GIVEN DATA:
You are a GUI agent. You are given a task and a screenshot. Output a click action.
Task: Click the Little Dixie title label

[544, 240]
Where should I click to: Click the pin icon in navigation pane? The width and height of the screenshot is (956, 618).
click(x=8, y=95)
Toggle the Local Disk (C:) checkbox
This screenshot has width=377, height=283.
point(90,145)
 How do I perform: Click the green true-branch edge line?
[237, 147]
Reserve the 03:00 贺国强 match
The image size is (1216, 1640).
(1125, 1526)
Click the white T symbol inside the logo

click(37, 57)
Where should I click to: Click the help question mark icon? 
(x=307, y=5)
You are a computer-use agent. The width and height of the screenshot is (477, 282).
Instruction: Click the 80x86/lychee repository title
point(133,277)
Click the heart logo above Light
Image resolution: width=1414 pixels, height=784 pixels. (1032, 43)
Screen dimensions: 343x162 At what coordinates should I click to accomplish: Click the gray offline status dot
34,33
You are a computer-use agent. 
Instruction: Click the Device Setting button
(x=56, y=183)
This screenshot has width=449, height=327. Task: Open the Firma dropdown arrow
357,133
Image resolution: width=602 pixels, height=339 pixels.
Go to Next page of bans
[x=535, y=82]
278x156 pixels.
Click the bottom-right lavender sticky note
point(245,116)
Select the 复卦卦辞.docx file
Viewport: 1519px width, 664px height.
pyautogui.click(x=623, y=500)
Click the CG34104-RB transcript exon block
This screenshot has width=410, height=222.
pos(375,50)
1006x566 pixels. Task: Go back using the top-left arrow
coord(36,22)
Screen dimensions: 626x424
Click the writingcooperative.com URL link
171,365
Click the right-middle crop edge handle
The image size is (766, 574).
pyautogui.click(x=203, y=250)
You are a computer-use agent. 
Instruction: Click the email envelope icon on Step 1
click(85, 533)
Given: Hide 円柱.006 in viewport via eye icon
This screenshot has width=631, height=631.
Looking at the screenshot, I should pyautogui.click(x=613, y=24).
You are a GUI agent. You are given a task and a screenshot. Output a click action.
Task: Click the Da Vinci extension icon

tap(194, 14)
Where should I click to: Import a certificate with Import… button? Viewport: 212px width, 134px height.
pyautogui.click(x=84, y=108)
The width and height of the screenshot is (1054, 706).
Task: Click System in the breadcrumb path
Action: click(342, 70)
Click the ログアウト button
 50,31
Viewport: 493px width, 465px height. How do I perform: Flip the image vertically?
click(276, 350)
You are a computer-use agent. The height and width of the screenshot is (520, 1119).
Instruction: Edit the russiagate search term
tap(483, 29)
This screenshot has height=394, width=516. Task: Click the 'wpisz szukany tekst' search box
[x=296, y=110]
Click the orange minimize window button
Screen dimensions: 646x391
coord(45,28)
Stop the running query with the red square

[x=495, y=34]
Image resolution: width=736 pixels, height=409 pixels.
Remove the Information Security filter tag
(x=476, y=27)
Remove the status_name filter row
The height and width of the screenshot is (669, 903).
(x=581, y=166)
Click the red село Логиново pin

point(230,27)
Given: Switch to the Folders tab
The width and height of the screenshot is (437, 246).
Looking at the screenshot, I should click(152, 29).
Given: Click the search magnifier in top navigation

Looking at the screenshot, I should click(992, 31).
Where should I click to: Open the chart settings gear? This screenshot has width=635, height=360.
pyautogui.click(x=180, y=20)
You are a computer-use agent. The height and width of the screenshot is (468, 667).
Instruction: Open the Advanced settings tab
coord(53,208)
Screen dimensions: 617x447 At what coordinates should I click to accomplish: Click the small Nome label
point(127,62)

EXERCISE DESCRIPTION: Output all of the data without altering a single line.

COMPLETED TASK:
You are a GUI agent. You are given a task and a screenshot. Output a click action.
Task: Click the Little Dixie title label

[544, 240]
Where should I click to: Click the pin icon in navigation pane? The width and height of the screenshot is (956, 618).
click(x=8, y=95)
Toggle the Local Disk (C:) checkbox
This screenshot has width=377, height=283.
point(90,145)
 How do I perform: Click the green true-branch edge line?
[237, 147]
Reserve the 03:00 贺国强 match
The image size is (1216, 1640).
(1125, 1526)
Click the white T symbol inside the logo

click(37, 57)
Where should I click to: Click the help question mark icon? 
(x=307, y=5)
You are a computer-use agent. The width and height of the screenshot is (477, 282).
Instruction: Click the 80x86/lychee repository title
point(133,277)
Click the heart logo above Light
Image resolution: width=1414 pixels, height=784 pixels. (1032, 43)
Screen dimensions: 343x162 At what coordinates should I click to accomplish: Click the gray offline status dot
34,33
You are a computer-use agent. 
Instruction: Click the Device Setting button
(x=56, y=183)
This screenshot has width=449, height=327. Task: Open the Firma dropdown arrow
357,133
Image resolution: width=602 pixels, height=339 pixels.
Go to Next page of bans
[x=535, y=82]
278x156 pixels.
Click the bottom-right lavender sticky note
point(245,116)
Select the 复卦卦辞.docx file
Viewport: 1519px width, 664px height.
pyautogui.click(x=623, y=500)
Click the CG34104-RB transcript exon block
This screenshot has width=410, height=222.
pos(375,50)
1006x566 pixels. Task: Go back using the top-left arrow
coord(36,22)
Screen dimensions: 626x424
Click the writingcooperative.com URL link
171,365
Click the right-middle crop edge handle
The image size is (766, 574).
pyautogui.click(x=203, y=250)
You are a computer-use agent. 
Instruction: Click the email envelope icon on Step 1
click(85, 533)
Given: Hide 円柱.006 in viewport via eye icon
This screenshot has width=631, height=631.
Looking at the screenshot, I should pyautogui.click(x=613, y=24).
You are a GUI agent. You are given a task and a screenshot. Output a click action.
Task: Click the Da Vinci extension icon

tap(194, 14)
Where should I click to: Import a certificate with Import… button? Viewport: 212px width, 134px height.
pyautogui.click(x=84, y=108)
The width and height of the screenshot is (1054, 706).
Task: Click System in the breadcrumb path
Action: click(342, 70)
Click the ログアウト button
 50,31
Viewport: 493px width, 465px height. How do I perform: Flip the image vertically?
click(276, 350)
You are a computer-use agent. The height and width of the screenshot is (520, 1119).
Instruction: Edit the russiagate search term
tap(483, 29)
This screenshot has height=394, width=516. Task: Click the 'wpisz szukany tekst' search box
[x=296, y=110]
Click the orange minimize window button
Screen dimensions: 646x391
coord(45,28)
Stop the running query with the red square

[x=495, y=34]
Image resolution: width=736 pixels, height=409 pixels.
Remove the Information Security filter tag
(x=476, y=27)
Remove the status_name filter row
The height and width of the screenshot is (669, 903).
(x=581, y=166)
Click the red село Логиново pin

point(230,27)
Given: Switch to the Folders tab
The width and height of the screenshot is (437, 246).
Looking at the screenshot, I should click(152, 29).
Given: Click the search magnifier in top navigation

Looking at the screenshot, I should click(992, 31).
Where should I click to: Open the chart settings gear? This screenshot has width=635, height=360.
pyautogui.click(x=180, y=20)
You are a computer-use agent. The height and width of the screenshot is (468, 667).
Instruction: Open the Advanced settings tab
coord(53,208)
Screen dimensions: 617x447 At what coordinates should I click to accomplish: Click the small Nome label
point(127,62)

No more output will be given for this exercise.